Beyond that, I'll probably want - at some point - to do some tabletops and counter tops from joined pieces. That will probably be the point where a 6" jointer will be inadequate. At that point I'm really going have space issues and problems moving it into a basement, and my options would be either to roll up my sleeves and hand plane, or look into the 10" or 12" jointer/planer combos. I'm not sure I should be basing my jointer decisions around work I don't even have planned, and for a tool I currently have zero experience with, but on the other hand, it's good to have stuff you can grow into.


----------



## SamuraiSaw (Jan 8, 2013)

IMO, avoid benchtop jointers. They are useless and frustrating. A 6" jointer is your best bet.


----------



## Iguana (Jun 22, 2011)

Chris,

To save space in my shop, I built a table that places the planer over the jointer. The jointer is on a mobile base and I slide it out as needed. The setup works beautifully, and takes about the same floor space as a combo machine.

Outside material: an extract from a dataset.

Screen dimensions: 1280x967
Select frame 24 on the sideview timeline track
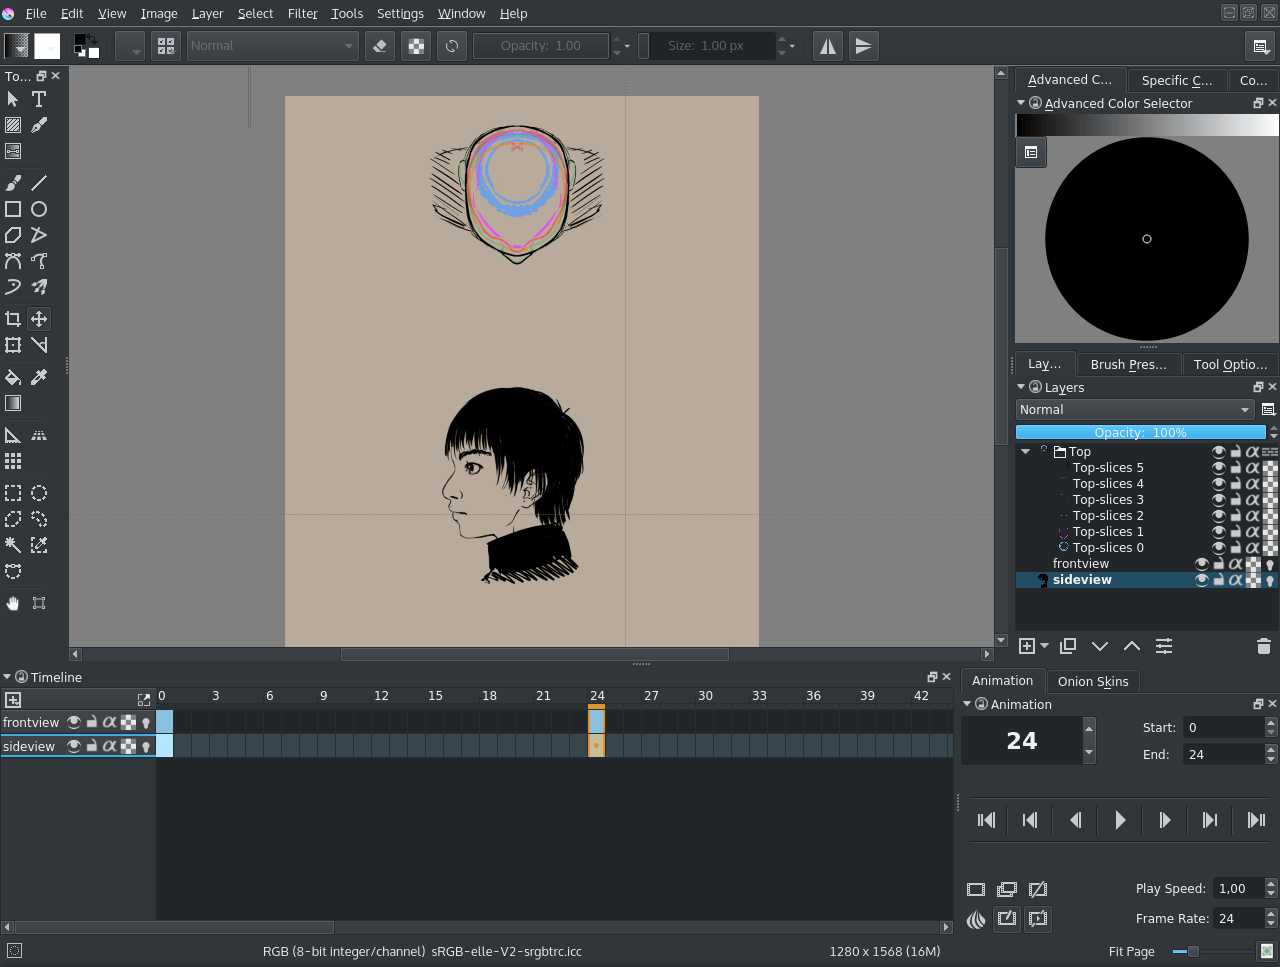pyautogui.click(x=596, y=746)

You wouldn't have to do something quite so long (about 90" in my case) if you have shorter jointer, but the width of the 8" jointer on a mobile base is about the same as the 13" planer. The height of the planer bed is about 52". And that planer needs infeed & outfeed tables to control snipe, so I built them onto the table, solving another problem.


----------



## MJCD (Nov 28, 2011)

Mark:

REALLY NICE setup - I will gladly steal this from you! At my height (6-6), the planer will be at the perfect height. Currently, I have the Planer and a Rigid Oscillating Sander on a mobile stand (lower than what you show here, but on wheels). If I raise the Planer/Sander height, keep the wheels, and place the jointer underneath, I'll be much better off.

Nice touch on integrating the Dust Collections.

MJCD


----------



## runswithscissors (Nov 8, 2012)

About planer jointer combos: Both Rikons (10" and 12") got quite good reviews in the 2013 "Tool Guide". So did the 10" Grizzly. If you need to go larger, both the Grizz and Jet 12" got good reviews.

I've seen almost universally poor reviews of Jet's cheaper, smaller combo machines, the 8" and 10". I certainly wouldn't consider one without looking at Amazon and the customer reviews. Amazon has the Rikon, too, and it probably includes free shipping.

I bought the Jet JJP12-HH combo (even though I'd settled on the Grizzly) because an incredibly excellent deal came up. I like it very much, and with a Wixey remote digital readout, resetting planer depths (after having switched over to jointer) is almost a non-issue. And I agree totally with the spiral or helical heads mentioned above. (The deal I got was in Auburn, WA, from a Jet/Powermatic outlet that handles scratch & dent stuff; I had to haul it-about a 4 hour round trip drive for me, but my understanding is that they do not include free shipping from that site, which would be pretty costly to MA. You can watch for a similar deal on the Seattle CL. They do come up occasionally).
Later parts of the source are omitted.